C’è una domanda semplice, ma tutt’altro che scontata: “Dimmi davvero come stai”. È da qui che riparte il viaggio di Luca Abete, che torna all’Università degli Studi di Salerno con il suo tour #NonCiFermaNessuno, pronto a trasformare un’aula universitaria in uno spazio autentico di ascolto, confronto e racconto. Non una lezione frontale, ma un laboratorio vivo, dove le storie prendono forma e i giovani diventano protagonisti, tra podcast, testimonianze e contenuti costruiti insieme. Al centro, la salute mentale e il bisogno – sempre più urgente – di creare luoghi in cui potersi esprimere davvero, senza filtri.
Il format è arrivato alla sua dodicesima edizione: cosa è cambiato negli anni nel modo in cui i giovani raccontano sé stessi e le proprie fragilità?
Questo è un format che ha qualcosa di miracoloso, perché 12 anni fa è nato dall’ascolto dei ragazzi, senza la pretesa di impartire lezioni. Proprio questo ascolto ci ha dato la possibilità di comprendere i loro sentimenti, le loro fragilità e i momenti più complessi, le loro emergenze. Nel corso degli anni abbiamo così costruito un percorso straordinario, affiancandoli nella loro evoluzione. Oggi posso individuare tre fasi in questi 12 anni. La prima, quella iniziale, arriva fino al periodo precedente alla pandemia: in quel momento i ragazzi erano fortemente concentrati sul post-laurea, quindi sullo studio, sul conseguimento del titolo, sull’ingresso nel mondo del lavoro e sulla ricerca di una propria dimensione professionale. L’aspetto personale restava più in secondo piano. La pandemia, però, ha rimesso tutto in discussione. Noi abbiamo continuato ad ascoltarli.
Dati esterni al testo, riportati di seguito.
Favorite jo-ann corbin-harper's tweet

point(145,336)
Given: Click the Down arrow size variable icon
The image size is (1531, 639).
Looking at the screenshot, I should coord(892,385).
In quel periodo i ragazzi hanno smesso di parlare di futuro e hanno iniziato a raccontare il loro stato d’animo: come stavano, cosa vivevano, cosa sentivano mancare. Dal 2022 si respira un’aria nuova: i ragazzi sono ripartiti e oggi sono nuovamente molto impegnati nello sviluppo del proprio percorso accademico e professionale, ma hanno anche iniziato a parlare molto di più di sé stessi, e lo fanno con maggiore consapevolezza.
Il suo è un linguaggio diretto, lontano da quello istituzionale: quanto è importante oggi cambiare il modo di comunicare per arrivare davvero ai giovani?
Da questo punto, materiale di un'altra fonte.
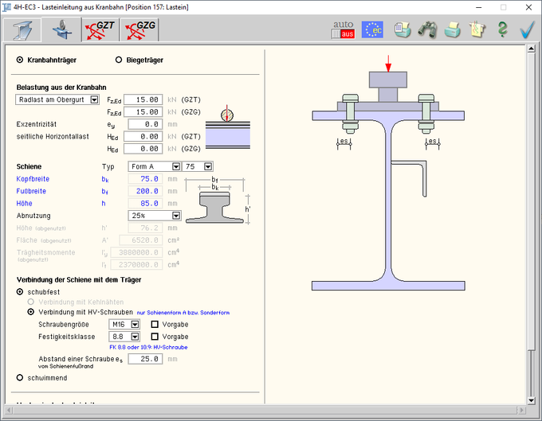Open the GZT load tab

pos(100,29)
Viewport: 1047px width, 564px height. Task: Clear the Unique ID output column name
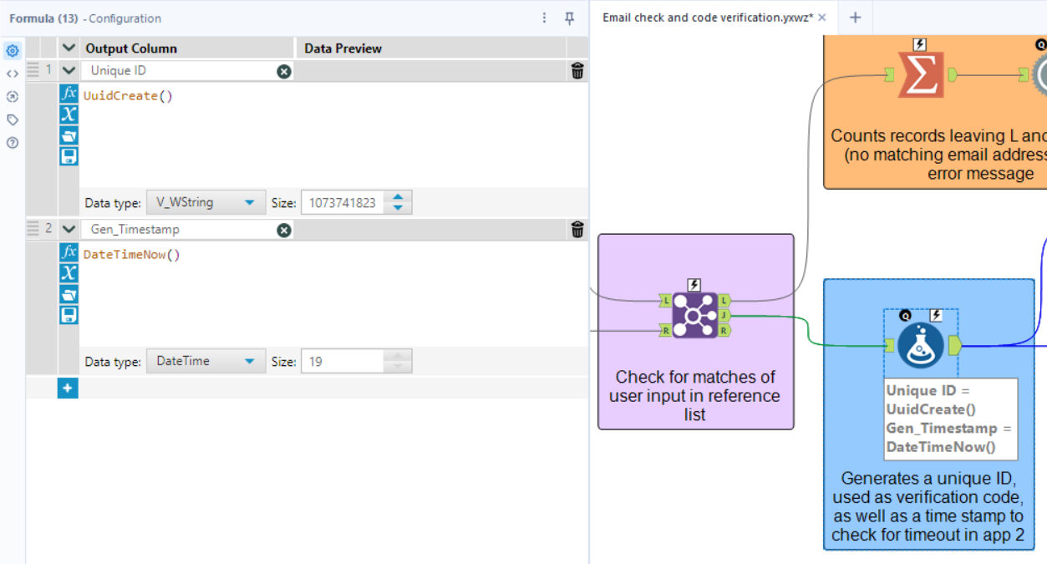284,70
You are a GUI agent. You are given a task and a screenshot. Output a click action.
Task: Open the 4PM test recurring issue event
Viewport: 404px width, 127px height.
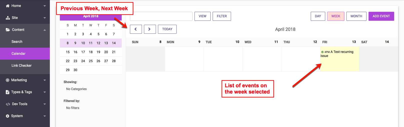(x=337, y=54)
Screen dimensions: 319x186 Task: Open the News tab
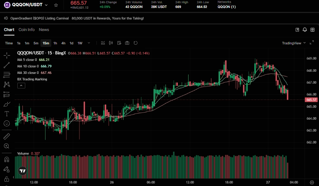coord(44,30)
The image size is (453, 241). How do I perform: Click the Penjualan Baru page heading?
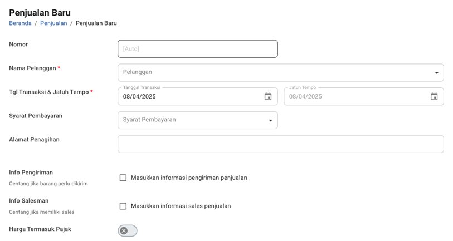(40, 12)
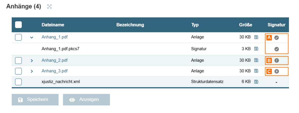Click signature warning icon for Anhang_2.pdf

[277, 61]
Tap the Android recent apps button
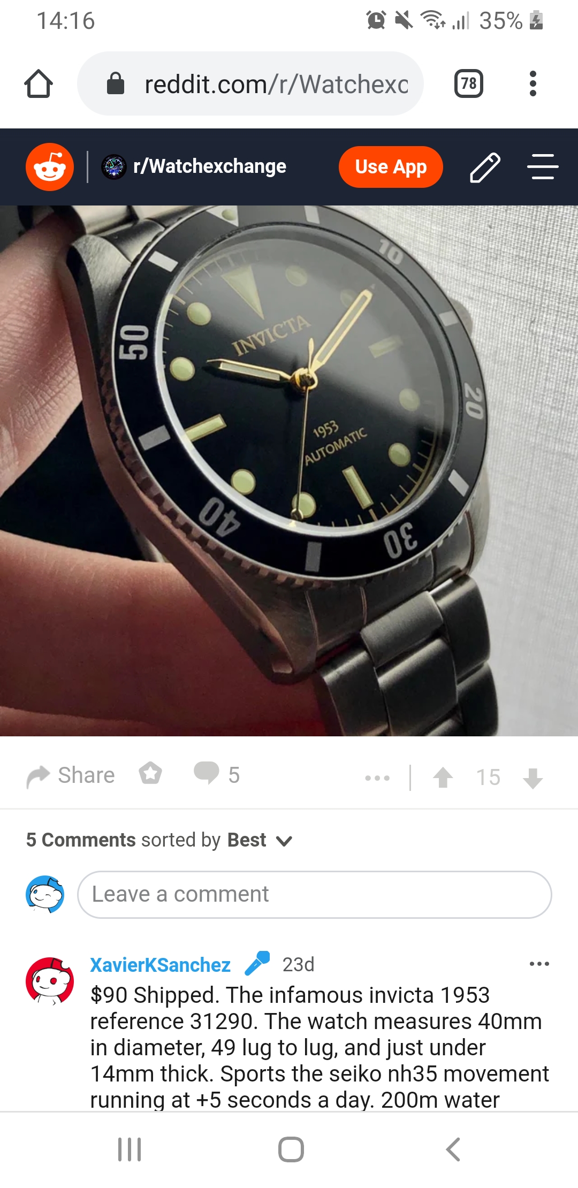Viewport: 578px width, 1188px height. point(130,1149)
L’autenticità è una condizione che funziona anche per gli adulti. I ragazzi, però, vogliono conoscersi – ed è sempre stato così – nei linguaggi, negli strumenti. Noi portiamo avanti un laboratorio sui linguaggi della comunicazione: lo abbiamo sempre fatto e quest’anno lo abbiamo strutturato in maniera ancora più organizzata, coinvolgendo i dipartimenti di comunicazione delle università. In ogni ateneo, 15 studenti diventano protagonisti della comunicazione del format: mettiamo a disposizione tutto ciò che serve e affidiamo loro la produzione dei contenuti, dal lancio dell’evento alla gestione, fino alla divulgazione di quanto accade. È una formula riconosciuta, perché un format che vuole parlare ai giovani non può utilizzare il linguaggio degli adulti: devono essere loro i protagonisti. E i risultati sono eccellenti.
Da campano, arrivare a Unisa cosa vuol dire?
Il progetto è nato perché sono un adulto che non ha dimenticato di essere stato un ragazzo. Quando vado nelle università d’Italia, spesso è la prima volta e non conosco fino in fondo le esigenze degli studenti di quel territorio. A Salerno, invece, è diverso: lì rivedo nei ragazzi il mio percorso, le mie esigenze. Anche se sono passati anni. È un’emozione particolare. Ma ovunque vado ho un obiettivo preciso: fare in modo che non ci sia spreco di talento.